We were not having any luck searching out local snorkel sites when we happened by a local fish boat heading out to go diving for lobster. They told us to follow them.pointing out areas for us to check out and let them know if we spotted any lobster. No lobster for any of us but some great snorkeling.
We broke down and purchased some lobster off of Don's buddy that came in later that day. Delicious, but it would have been nice to get one ourselves-or at least seen one!!
Roosevelt is the owner of Farmers Cay Yacht Club, him and his wife were wonderful hosts. Good food and prices, he made a mean Rum punch and loved to share stories and pictures of his Island and family. This day he was giving us a lesson on breaking into the coconut to get the flesh out and passing along a recipe to cook it down for making pastries. Al and Phil had no problem getting the meat out but i need to get another lesson on cooking it, didn't quite figure it out but would love to try again.
Our next stop was Black Point again to get up on laundry and pick up some groceries. We ended up two nights at anchor in the bay and managed to go for a walk to a part of the Island we hadn't gotten to before. This is a picture of a "blowhole", ocean water from sea caves creating vertical shafts in the rock where water and air are released.
I also managed to clean the water line of the boat on a beautiful afternoon. I did this while swimming, snorkel and mask also helped out. I was back in the boat for less than 1 minute when a general announcement came over the radio. "All those anchored in Black Point Bay be aware a 8 foot Hammerhead shark has been spotted at the government dock, swimming not advised"! Even after the fact it was a very eerie feeling. Of coarse we got in the dingy and went to get a look, sure enough there she was swimming right along shore. I wouldn't let Al get to close but you could see very clearly what it was.
Yet another cold front with high winds had been predicted for the nest few days with a west component to the winds. The one nice thing about the winds and heading north is all the great sailing days we are getting in, awesome not to have to run the engine. We left Black Point as it is very exposed and headed into Pipe Creek, just north of Staniel Cay. A beautiful anchorage that we missed on our way down. Very shallow but great holding and protection form most directions. We stayed for another 4 nights. Exploring by foot and dingy.
|Haven is the centre vessel|
|view of the sound side|
|one of my favorite little private Islands, Pipe Creek|
Heading back into the Exuma Land and Sea Park, we anchored behind O'Brien Cay, just north of Cambridge Cay to go snorkeling on the "Sea Aquarium". A must see for anyone visiting this area of the world, the best site for snorkeling that we have come across. My pictures don't do it justice but it's the best we could do.
Next stopped, Shroud Cay.

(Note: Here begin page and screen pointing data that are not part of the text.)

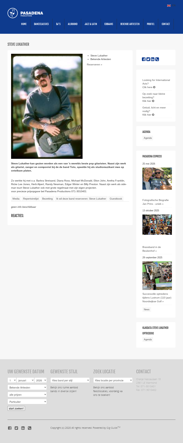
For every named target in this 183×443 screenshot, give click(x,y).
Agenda (148, 138)
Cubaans (108, 24)
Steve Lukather (18, 44)
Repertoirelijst (31, 198)
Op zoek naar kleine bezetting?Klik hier (153, 97)
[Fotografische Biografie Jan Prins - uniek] (157, 178)
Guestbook (116, 198)
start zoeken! (16, 408)
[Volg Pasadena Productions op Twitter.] (148, 59)
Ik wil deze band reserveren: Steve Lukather (81, 198)
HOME (24, 24)
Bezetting (47, 198)
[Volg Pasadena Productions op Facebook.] (144, 59)
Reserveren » (94, 64)
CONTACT (166, 24)
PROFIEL (150, 24)
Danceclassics (41, 24)
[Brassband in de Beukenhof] (157, 224)
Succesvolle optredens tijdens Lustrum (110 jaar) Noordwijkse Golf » (156, 297)
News (147, 309)
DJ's (58, 24)
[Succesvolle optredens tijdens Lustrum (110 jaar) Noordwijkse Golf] (157, 280)
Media (16, 198)
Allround (72, 24)
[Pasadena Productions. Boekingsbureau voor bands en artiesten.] (25, 12)
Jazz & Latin (91, 24)
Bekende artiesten (130, 24)
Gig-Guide (113, 427)
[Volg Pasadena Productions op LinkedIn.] (153, 59)
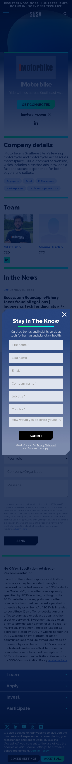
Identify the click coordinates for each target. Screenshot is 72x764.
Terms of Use (35, 448)
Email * (17, 370)
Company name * (24, 383)
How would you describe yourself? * (36, 422)
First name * (20, 345)
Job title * (18, 396)
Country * (18, 409)
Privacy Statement (46, 445)
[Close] (64, 314)
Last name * (20, 358)
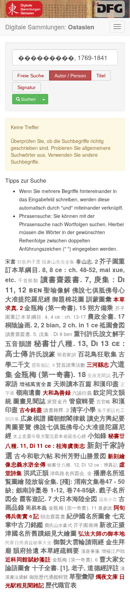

One night at anchor so we could take a trip up the mangroves on hightide the next morning. Known for high numbers of Seabirds and marine life we were told it's a must see. Unfortunately we did't get to see many birds, but a beautiful ride through the rock cut and mangroves bringing us out onto the sound side and a very lovely beach.
|view looking back into cut|
|view from cut, looking out into the sound|
|my first attempt at baking bread, I chose the pressure cooker method. It weighed about 8 pounds and was barely edible!|
Nancy aboard Angel Eyes has passed on her recipe for the same method so I will try again, I can't let this defeat me.
In the afternoon we moved over to Norman's Island to stage ourselves for leaving to Eleuthera. Krista and Phil were also looking forward to meeting up with friends of theirs from back home, Rick and Doreen aboard Breathless who have travelled to Bahamas 18 times. We had a lovely night sharing food, drink and stories. It was a pleasure to have finally met the famous duo who have been an incredible source of information to so many fellow cruisers who we have met along the way and in turn we also benefited. Some squalls were predicted that night and when we woke in the morning the spiralling winds were causing a bit of grief in the anchorage, were not all suppose to be facing each other!
So one of our final pictures of Haven in the Exumas. What an amazing place. The clear waters, warm friendly people, the sailing, the incredible colours of the water, snorkeling, meeting new friends, oh did I mention the water!!